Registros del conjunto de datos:
_____

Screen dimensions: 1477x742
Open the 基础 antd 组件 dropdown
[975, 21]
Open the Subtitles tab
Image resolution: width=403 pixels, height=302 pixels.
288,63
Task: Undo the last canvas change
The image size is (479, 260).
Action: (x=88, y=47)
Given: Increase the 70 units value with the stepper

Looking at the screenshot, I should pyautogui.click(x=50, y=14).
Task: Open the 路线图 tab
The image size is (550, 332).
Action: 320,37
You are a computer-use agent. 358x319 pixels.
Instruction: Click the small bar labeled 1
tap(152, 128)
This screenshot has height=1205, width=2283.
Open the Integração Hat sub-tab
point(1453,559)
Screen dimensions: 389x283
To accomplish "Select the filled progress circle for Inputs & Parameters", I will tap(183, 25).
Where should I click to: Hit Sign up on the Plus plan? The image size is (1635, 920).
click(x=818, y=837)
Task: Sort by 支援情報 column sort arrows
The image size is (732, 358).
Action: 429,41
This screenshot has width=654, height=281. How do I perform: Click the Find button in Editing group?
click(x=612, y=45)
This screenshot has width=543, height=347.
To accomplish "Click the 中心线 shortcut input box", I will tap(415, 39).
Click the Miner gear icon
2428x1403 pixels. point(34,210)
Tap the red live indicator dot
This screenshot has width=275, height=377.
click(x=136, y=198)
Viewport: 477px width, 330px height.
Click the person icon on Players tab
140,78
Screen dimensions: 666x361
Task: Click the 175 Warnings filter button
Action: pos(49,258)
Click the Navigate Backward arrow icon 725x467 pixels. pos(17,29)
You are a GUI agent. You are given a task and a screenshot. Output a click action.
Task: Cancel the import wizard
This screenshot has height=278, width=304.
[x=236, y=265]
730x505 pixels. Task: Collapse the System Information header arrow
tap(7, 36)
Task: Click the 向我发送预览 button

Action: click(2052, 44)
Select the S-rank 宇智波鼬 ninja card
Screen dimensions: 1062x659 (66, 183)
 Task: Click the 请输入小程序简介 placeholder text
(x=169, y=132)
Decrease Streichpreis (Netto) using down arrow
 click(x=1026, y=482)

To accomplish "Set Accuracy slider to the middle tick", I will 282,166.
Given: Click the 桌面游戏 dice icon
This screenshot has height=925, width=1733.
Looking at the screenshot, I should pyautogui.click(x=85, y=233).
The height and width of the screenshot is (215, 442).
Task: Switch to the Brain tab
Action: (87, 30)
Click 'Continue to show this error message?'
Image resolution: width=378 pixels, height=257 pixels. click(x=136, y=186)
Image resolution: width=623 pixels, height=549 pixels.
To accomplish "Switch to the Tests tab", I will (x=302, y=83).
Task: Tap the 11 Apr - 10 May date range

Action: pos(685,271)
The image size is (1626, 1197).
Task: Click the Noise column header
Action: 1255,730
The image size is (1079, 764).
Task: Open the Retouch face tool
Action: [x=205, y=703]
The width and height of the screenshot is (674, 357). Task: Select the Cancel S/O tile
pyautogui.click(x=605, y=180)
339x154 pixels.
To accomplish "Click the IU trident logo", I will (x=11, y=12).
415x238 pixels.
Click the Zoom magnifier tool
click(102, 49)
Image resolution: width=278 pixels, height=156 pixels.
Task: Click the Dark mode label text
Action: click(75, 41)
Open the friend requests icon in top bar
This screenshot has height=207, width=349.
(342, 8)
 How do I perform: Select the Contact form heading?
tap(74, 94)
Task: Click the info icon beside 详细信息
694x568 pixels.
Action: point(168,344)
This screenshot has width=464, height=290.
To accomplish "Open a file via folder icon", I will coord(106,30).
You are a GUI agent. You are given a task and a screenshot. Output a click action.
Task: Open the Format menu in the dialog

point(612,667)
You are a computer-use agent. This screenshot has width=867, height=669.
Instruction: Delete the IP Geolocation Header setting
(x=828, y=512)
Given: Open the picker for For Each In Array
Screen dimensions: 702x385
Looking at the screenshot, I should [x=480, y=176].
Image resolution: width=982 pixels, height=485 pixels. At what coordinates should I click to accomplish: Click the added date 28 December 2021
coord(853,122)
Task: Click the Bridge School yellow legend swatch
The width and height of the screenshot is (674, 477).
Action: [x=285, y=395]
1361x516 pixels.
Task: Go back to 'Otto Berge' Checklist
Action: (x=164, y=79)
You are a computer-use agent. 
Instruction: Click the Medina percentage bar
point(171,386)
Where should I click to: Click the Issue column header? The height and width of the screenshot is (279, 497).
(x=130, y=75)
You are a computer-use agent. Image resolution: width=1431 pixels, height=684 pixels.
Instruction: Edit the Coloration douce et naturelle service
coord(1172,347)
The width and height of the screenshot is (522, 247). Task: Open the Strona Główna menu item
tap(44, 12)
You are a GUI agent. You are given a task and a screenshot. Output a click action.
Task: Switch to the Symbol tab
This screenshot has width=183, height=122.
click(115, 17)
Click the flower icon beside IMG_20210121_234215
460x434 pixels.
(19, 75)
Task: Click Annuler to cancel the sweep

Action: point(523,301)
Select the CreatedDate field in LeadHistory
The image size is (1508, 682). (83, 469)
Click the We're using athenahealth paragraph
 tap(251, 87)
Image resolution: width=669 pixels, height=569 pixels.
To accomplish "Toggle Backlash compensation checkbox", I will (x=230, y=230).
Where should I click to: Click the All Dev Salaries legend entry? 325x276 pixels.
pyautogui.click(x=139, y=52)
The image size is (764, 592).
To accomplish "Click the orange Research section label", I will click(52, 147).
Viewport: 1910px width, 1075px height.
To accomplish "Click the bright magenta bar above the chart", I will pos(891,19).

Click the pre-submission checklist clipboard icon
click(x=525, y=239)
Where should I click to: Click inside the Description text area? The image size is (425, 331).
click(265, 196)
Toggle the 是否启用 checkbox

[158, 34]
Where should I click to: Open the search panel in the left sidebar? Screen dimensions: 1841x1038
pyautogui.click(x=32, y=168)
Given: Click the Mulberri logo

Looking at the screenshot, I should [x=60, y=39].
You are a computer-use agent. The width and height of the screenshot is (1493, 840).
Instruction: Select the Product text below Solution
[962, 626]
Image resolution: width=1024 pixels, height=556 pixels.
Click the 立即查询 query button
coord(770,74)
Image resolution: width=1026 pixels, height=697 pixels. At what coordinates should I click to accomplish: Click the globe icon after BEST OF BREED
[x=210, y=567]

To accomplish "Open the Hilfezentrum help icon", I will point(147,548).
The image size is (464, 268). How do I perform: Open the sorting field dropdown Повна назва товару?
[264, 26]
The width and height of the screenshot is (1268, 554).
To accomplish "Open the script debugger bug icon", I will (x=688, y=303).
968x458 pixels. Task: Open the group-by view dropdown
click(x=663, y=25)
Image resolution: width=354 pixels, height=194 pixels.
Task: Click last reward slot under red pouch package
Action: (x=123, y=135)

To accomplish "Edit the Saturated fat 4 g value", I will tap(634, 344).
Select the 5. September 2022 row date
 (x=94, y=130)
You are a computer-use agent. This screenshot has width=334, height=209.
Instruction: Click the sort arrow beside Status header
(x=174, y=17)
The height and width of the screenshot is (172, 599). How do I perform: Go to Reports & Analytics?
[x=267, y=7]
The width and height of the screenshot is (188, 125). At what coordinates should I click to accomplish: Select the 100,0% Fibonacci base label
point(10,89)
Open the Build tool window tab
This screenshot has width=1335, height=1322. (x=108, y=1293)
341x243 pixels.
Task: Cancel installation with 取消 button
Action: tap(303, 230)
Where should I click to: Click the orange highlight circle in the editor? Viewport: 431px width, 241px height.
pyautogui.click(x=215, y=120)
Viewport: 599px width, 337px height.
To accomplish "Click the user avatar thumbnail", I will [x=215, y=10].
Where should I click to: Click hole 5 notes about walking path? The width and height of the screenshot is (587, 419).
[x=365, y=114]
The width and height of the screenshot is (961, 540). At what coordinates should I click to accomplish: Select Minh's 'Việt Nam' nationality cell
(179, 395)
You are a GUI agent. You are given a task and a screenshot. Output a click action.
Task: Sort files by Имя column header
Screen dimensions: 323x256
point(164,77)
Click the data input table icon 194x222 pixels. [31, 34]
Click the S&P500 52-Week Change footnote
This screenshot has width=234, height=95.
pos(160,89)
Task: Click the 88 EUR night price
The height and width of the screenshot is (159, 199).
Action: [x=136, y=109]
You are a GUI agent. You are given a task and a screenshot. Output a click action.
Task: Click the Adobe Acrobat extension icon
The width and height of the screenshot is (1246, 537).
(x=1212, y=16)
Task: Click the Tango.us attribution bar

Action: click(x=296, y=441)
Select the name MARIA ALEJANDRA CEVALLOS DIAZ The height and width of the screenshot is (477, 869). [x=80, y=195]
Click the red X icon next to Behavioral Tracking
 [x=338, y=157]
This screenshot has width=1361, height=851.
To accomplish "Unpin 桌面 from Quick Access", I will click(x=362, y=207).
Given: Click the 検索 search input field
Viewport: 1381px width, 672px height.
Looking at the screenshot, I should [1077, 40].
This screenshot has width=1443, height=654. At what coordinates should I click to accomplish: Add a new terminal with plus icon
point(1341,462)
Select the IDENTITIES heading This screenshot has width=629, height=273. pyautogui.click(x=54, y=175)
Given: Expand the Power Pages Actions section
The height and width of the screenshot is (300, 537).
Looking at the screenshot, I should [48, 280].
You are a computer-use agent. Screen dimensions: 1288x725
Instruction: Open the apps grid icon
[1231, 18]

_____

Problema a resolver: Reproduce sin ningún cambio las líneas del listado, empezando por la línea que contiene "You are a computer-use agent. The" y siguiendo hasta la línea que contiene "coord(770,74)", ambas incluidas.

Respuesta esperada:
You are a computer-use agent. The width and height of the screenshot is (1493, 840).
Instruction: Select the Product text below Solution
[962, 626]
Image resolution: width=1024 pixels, height=556 pixels.
Click the 立即查询 query button
coord(770,74)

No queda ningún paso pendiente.